I'm struggling two understand why when i change the values of l1 list the double-args macro changes the value in the result list and the double-list doesn't. Let me show the steps to be more clear. I have defined the list l1 with values '(1 2 3 4),
(setq l1 '(1 2 3 4))
then i load this code below
(defmacro double-args (&rest args)
`(let ((ret nil))
( dolist (x ,@args )
(setq ret (append ret (list x x))))
ret) )
(defun macroteste (&rest x) (double-args x))
;; first simple macro example:
(defmacro double-list (a-list)
(let ((ret (gensym)))
`(let ((,ret nil))
(dolist (x ,a-list)
(setq ,ret (append ,ret (list x x))))
,ret)))
;; use the macro:
(defun doublelistmacro (x)
(double-list x))
after this, i had executed the macro, macroteste with the list l1 and stored in l2
(setq l2 (macroteste l1))
then i executed the doublelistmacro with arg l1 and stored in l3
(setq l3 (doublelistmacro l1))
so i got from l2, ((1 2 3 4) (1 2 3 4)) and from l3, (1 1 2 2 3 3 4 4)
then i had change the second value of l1, (setf (nth 1 l1) 9) and i got theses results:
l1
(1 9 3 4)
l2
((1 9 3 4) (1 9 3 4))
l3
(1 1 2 2 3 3 4 4)
why when i changed l1 the l2 has changed too but l3 not?
First, a remark: in code you should not modify literal constants like '(1 2 3 4). The effects are undefined.
In your case the difference boils down to this
CL-USER 2 > (let ((foo (list 1 2 3 4)))
(let ((l1 (list foo foo))
(l2 (loop for e in foo append (list e e))))
(values l1 l2)))
((1 2 3 4) (1 2 3 4))
(1 1 2 2 3 3 4 4)
The first list l1 is a new list with the original list twice as its element.
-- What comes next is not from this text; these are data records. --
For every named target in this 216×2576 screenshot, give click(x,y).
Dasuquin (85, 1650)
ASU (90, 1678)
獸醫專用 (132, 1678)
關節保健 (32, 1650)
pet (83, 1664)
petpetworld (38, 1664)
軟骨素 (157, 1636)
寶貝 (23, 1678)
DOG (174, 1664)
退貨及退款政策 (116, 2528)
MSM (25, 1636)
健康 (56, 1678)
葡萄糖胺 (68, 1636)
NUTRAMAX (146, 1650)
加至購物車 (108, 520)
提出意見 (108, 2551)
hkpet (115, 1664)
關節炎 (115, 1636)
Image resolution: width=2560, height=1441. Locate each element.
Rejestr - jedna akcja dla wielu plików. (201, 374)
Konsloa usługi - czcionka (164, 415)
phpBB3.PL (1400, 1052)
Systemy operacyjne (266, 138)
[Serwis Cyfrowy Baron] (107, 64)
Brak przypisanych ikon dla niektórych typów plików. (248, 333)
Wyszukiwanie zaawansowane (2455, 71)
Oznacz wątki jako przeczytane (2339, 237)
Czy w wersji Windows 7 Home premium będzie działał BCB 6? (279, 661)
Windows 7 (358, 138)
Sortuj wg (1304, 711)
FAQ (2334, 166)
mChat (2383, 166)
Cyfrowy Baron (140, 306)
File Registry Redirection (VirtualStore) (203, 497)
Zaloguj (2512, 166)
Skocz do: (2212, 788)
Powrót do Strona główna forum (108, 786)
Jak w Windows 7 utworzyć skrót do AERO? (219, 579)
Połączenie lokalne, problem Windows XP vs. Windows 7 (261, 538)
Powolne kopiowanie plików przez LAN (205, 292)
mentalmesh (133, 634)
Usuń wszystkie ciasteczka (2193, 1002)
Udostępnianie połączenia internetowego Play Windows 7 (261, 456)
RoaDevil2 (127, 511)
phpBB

The second list l2 is a completely new constructed list.
If you change the original list, it will be visible in the first result -> it has them directly as elements.
It will not be visible in the second list, because the list is completely fresh.
Note also that the macros are complicating the issue. As such they also make very little sense.